• **Stored items**
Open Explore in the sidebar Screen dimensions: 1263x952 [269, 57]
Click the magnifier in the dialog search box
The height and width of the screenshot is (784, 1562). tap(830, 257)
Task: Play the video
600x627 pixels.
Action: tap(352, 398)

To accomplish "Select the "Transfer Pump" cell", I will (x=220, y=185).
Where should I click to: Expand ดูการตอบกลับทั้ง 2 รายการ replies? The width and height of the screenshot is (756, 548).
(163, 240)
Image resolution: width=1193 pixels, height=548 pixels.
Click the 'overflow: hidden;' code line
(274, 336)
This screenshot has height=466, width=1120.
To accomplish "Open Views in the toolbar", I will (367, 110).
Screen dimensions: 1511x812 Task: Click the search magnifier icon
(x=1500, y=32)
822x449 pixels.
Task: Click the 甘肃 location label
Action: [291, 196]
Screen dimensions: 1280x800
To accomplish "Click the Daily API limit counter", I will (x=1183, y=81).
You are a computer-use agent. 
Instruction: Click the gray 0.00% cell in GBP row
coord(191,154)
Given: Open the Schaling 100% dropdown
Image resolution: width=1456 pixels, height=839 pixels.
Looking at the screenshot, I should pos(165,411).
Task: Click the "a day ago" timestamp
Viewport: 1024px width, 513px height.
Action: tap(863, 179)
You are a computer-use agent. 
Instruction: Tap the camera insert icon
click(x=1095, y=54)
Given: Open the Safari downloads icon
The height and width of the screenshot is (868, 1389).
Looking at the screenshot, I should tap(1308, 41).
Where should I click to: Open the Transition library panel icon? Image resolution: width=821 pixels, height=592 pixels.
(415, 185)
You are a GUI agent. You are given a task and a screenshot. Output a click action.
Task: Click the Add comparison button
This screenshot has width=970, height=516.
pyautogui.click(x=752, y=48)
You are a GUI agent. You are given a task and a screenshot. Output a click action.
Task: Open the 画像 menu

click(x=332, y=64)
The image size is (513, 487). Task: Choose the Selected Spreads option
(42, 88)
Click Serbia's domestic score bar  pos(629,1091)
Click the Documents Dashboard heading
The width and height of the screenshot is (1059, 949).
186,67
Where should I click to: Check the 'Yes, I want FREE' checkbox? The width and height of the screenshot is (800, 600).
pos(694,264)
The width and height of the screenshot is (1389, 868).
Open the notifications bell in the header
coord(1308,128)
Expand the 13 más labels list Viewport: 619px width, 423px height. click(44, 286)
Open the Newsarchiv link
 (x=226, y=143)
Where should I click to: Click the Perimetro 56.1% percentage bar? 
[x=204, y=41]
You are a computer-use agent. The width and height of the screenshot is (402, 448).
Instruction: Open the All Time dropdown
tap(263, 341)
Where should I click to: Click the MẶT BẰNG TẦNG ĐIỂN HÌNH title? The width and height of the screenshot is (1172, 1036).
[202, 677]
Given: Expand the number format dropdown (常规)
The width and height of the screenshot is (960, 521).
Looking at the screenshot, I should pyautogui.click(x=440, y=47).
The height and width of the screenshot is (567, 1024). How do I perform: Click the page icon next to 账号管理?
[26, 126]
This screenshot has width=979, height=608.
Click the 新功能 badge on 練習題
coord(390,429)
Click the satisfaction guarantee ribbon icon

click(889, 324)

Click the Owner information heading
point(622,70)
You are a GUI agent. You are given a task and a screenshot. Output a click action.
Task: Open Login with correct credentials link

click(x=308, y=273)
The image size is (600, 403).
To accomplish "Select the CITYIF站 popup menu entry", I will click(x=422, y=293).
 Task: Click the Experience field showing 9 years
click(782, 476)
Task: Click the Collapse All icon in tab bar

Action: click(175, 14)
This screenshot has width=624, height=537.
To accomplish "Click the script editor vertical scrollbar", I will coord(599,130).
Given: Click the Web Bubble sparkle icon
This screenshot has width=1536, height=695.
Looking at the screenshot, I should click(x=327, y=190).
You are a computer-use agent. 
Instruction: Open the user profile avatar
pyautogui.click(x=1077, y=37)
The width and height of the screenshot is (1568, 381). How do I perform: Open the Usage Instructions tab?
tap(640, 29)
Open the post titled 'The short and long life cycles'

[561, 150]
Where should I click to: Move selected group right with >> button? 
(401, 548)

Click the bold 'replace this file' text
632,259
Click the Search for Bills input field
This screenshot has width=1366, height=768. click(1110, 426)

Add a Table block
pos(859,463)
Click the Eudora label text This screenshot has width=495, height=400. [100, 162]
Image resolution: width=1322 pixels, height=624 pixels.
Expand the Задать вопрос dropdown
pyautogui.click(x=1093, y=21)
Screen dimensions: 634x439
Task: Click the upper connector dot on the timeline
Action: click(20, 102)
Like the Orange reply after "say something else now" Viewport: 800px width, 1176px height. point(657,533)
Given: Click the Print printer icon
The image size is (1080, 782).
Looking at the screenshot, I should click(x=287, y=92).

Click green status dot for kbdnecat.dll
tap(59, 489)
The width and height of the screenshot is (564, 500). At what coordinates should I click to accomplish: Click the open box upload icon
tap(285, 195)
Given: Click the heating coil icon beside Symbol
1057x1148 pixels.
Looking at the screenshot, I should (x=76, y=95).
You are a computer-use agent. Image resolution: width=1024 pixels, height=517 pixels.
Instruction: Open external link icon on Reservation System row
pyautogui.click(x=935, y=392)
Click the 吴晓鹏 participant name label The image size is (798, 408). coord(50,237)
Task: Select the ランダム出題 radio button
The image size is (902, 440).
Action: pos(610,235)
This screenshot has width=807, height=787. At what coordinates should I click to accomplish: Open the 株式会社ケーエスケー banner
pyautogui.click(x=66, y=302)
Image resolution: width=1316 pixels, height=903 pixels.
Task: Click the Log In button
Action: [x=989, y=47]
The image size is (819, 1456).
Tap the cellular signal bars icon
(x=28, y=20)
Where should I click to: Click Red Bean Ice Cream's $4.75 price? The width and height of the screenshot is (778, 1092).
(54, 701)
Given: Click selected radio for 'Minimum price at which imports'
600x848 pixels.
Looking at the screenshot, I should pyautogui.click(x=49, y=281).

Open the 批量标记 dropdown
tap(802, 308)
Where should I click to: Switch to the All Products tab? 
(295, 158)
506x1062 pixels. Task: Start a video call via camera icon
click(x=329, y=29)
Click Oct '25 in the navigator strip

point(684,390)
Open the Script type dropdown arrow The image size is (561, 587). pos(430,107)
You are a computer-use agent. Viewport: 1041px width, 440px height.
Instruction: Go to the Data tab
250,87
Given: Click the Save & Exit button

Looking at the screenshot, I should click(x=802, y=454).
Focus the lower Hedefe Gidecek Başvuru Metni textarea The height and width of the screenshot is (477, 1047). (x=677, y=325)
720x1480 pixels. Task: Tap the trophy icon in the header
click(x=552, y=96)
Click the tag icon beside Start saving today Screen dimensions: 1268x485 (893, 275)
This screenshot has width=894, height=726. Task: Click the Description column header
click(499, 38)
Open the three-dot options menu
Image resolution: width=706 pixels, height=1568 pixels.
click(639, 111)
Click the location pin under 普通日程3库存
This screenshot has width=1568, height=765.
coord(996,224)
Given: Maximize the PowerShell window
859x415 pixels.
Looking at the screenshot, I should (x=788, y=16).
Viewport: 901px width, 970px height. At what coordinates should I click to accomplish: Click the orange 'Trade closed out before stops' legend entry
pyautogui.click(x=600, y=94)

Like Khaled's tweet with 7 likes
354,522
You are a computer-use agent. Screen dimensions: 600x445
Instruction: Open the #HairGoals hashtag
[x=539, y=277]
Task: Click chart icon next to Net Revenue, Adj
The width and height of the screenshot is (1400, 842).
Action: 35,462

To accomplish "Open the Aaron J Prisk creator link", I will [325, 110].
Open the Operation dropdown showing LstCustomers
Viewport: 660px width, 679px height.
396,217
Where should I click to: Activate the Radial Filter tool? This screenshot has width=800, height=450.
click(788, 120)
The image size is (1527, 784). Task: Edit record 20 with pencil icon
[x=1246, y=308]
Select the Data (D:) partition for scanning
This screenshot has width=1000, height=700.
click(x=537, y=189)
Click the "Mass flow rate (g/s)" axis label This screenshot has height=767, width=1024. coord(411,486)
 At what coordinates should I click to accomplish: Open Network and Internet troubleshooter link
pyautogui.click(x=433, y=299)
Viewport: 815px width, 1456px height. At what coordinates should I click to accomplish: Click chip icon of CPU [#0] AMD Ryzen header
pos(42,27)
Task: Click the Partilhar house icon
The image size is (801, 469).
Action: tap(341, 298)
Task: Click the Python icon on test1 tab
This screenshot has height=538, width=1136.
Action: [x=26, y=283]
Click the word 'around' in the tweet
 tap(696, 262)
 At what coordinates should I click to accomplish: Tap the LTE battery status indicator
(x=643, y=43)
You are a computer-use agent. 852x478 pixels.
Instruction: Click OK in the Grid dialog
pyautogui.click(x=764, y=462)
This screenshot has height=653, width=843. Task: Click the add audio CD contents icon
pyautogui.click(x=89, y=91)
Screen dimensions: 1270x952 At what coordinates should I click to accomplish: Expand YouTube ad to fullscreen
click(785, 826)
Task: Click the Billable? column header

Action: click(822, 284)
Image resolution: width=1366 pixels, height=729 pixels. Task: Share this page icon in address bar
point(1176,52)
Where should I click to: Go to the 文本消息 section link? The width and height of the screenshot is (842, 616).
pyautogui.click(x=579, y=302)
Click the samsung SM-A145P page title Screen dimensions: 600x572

• **Problem statement**
Working through the records, copy each line in which the word "beside" appears.

• **Task result**
Given: Click the heating coil icon beside Symbol
Click the tag icon beside Start saving today Screen dimensions: 1268x485 (893, 275)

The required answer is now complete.